• **What to do**
1. Reproduce the part of the Halloween mixes thread from "Here's what I've" up to and including "from Scary Sounds.".
2. For each statement, say yes or no according to the Halloween mixes thread and quote the words that decide it: (a) Reverend Frost's mix can be downloaded. (b) Dinosaur1972 has listened to Uncle Ozma's Weirdsville radio station every October for years. (c) Halloween Booootie has put out a new mixtape this year.

• **Extract provided**
=-=-=
# 2018 Halloween Mixes



## Dinosaur1972 (Mar 28, 2007)

Here's what I've found so far. If you see more, add 'em below. If I feel frisky, I'll add them to this list.

Dan Augustine's Halloween Hits ... Happy 15th Anniversary, Dan. Great mix this year.
Spock's Record Round-up ... He's got an 80's mix and a rare vegetable-based (or is it a fruit?) soundtrack. Stay tuned for more.
Professor D ... now with more movie clips. 
SAP ... Always quality mixes. Always. I see he picked a little something from my all-time favorite seasonal album at the end there.
Reverend Frost ... more quality stuff. Soundcloud, so not downloadable, but you'll get over it.

Still nothing from Monster Mashups, but expecting something soon.
Keep your eyes peeled for stuff from Scary Sounds. 
Halloween Booootie mixtapes are pretty dang creative. Nothing new this year yet.

Here's my annual plug for my Uncle Ozma's Weirdsville radio station. I've been listening to it every October for years. Like, 13 or 14 years.

Of course, most of you kids are just listening to playlists on Spotify and nobody wants to download anything anymore. Get off my lawn!


----------



## chachabella (Jul 3, 2013)

I always download!! I am a music hoarder!


----------



## thegreg (Oct 9, 2011)

Hey, shameless plug. My old band has an awesome Halloween song:
https://youtu.be/ESfUHuXhSt0


----------



## Dinosaur1972 (Mar 28, 2007)

Awright, Rest in Pieces came out with another mix.

And so did Aquarium Drunkard.


----------



## kmeyer1313 (Jan 25, 2012)

Found one! 

https://bojospookymixtapes.bandcamp.com/

If I find any more in my travels, I'll throw them up on this thread....


----------



## Dinosaur1972 (Mar 28, 2007)

NIce find, kmeyer! He's got several fun mixes in there. Lots of stuff I've never heard of. Never thought I'd hear "Lovely Head" by Goldfrapp or "Stranger Eyes" by the Cars on a Halloween mix, but OK, it kinda works!


----------
=-=-=
• **Stored data**
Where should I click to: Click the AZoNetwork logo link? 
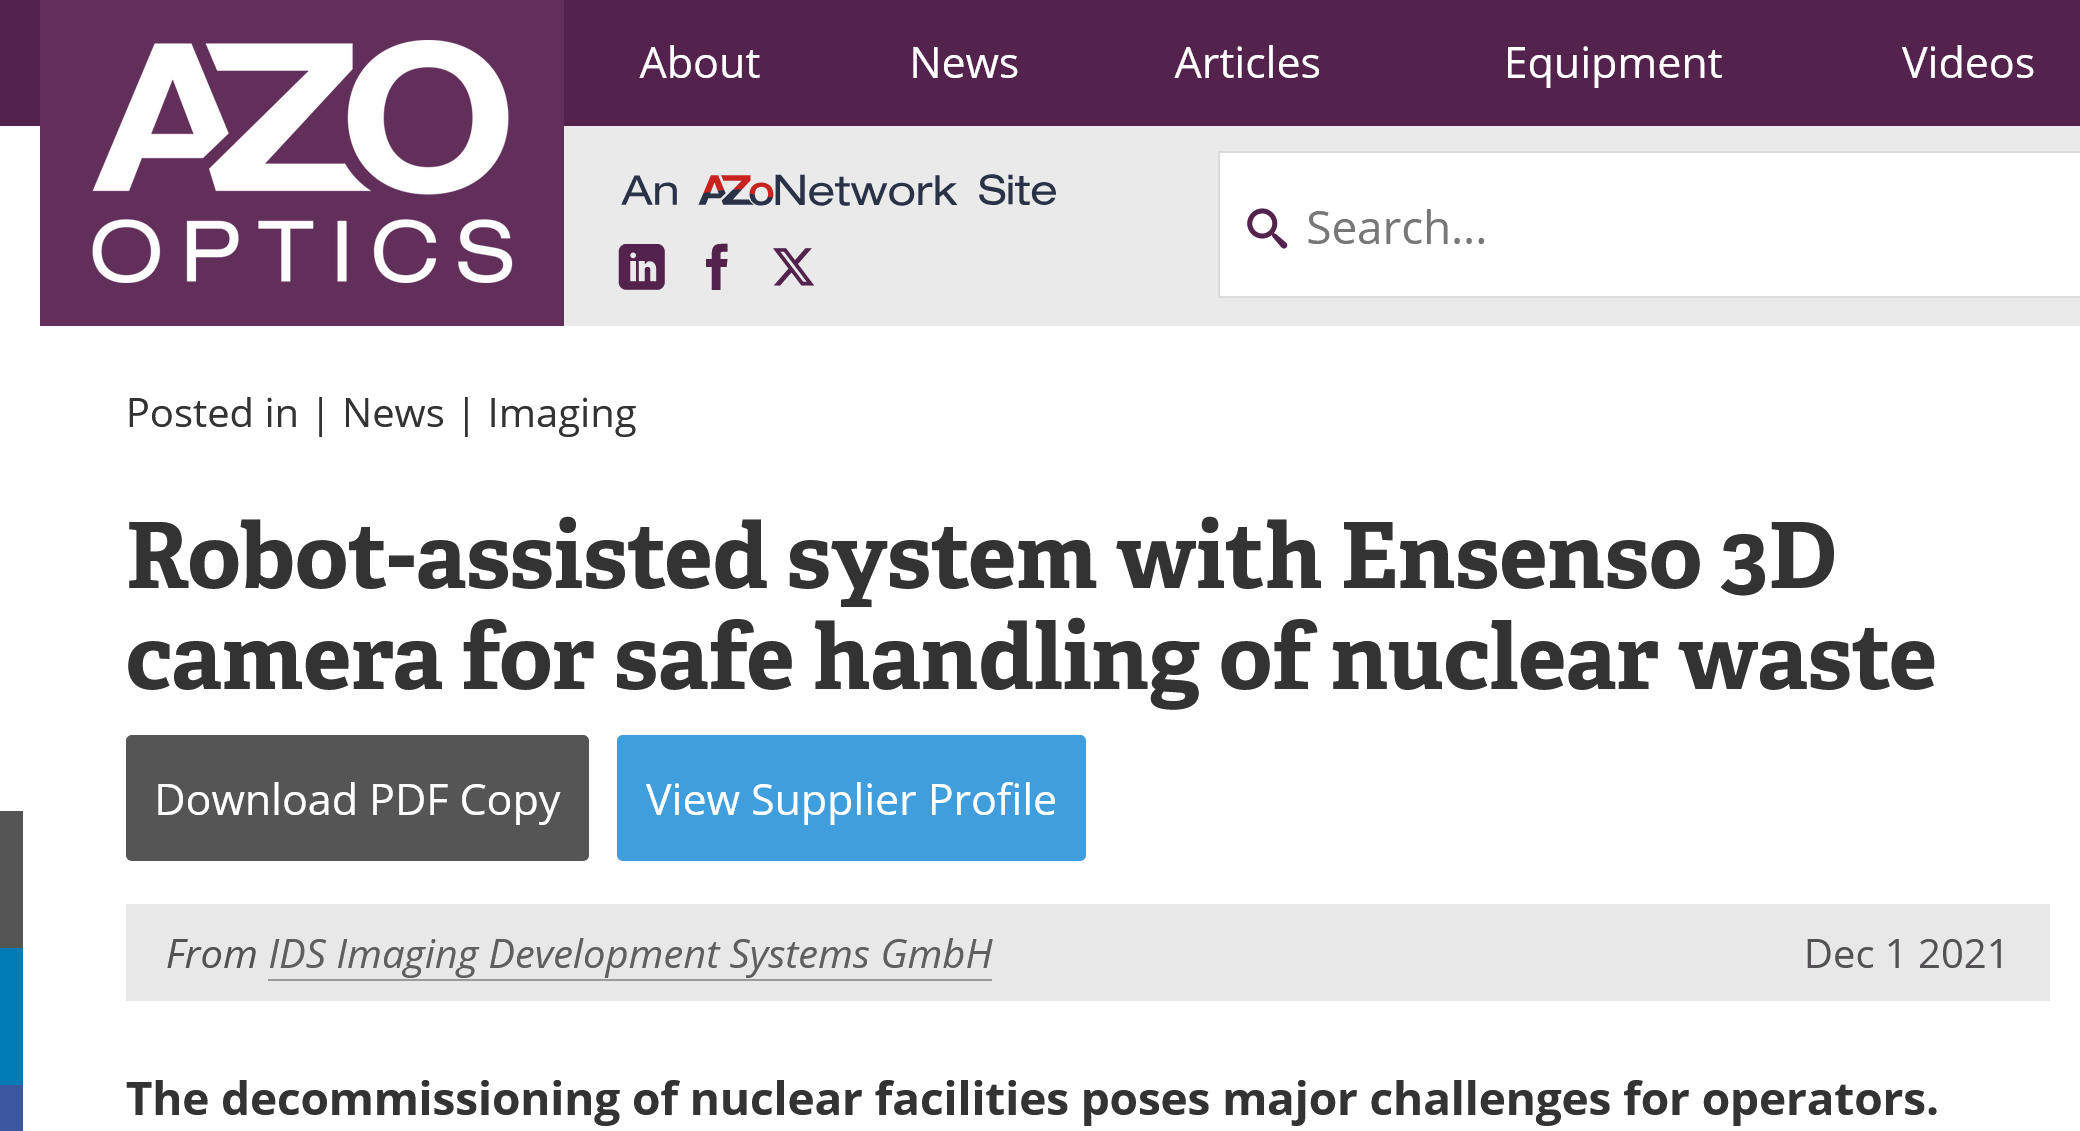click(x=827, y=190)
=-=-=
• **Task-by-task outputs**
1.
Here's what I've found so far. If you see more, add 'em below. If I feel frisky, I'll add them to this list.

Dan Augustine's Halloween Hits ... Happy 15th Anniversary, Dan. Great mix this year.
Spock's Record Round-up ... He's got an 80's mix and a rare vegetable-based (or is it a fruit?) soundtrack. Stay tuned for more.
Professor D ... now with more movie clips. 
SAP ... Always quality mixes. Always. I see he picked a little something from my all-time favorite seasonal album at the end there.
Reverend Frost ... more quality stuff. Soundcloud, so not downloadable, but you'll get over it.

Still nothing from Monster Mashups, but expecting something soon.
Keep your eyes peeled for stuff from Scary Sounds.

2.
(a) No: "Soundcloud, so not downloadable"
(b) Yes: "I've been listening to it every October for years."
(c) No: "Nothing new this year yet."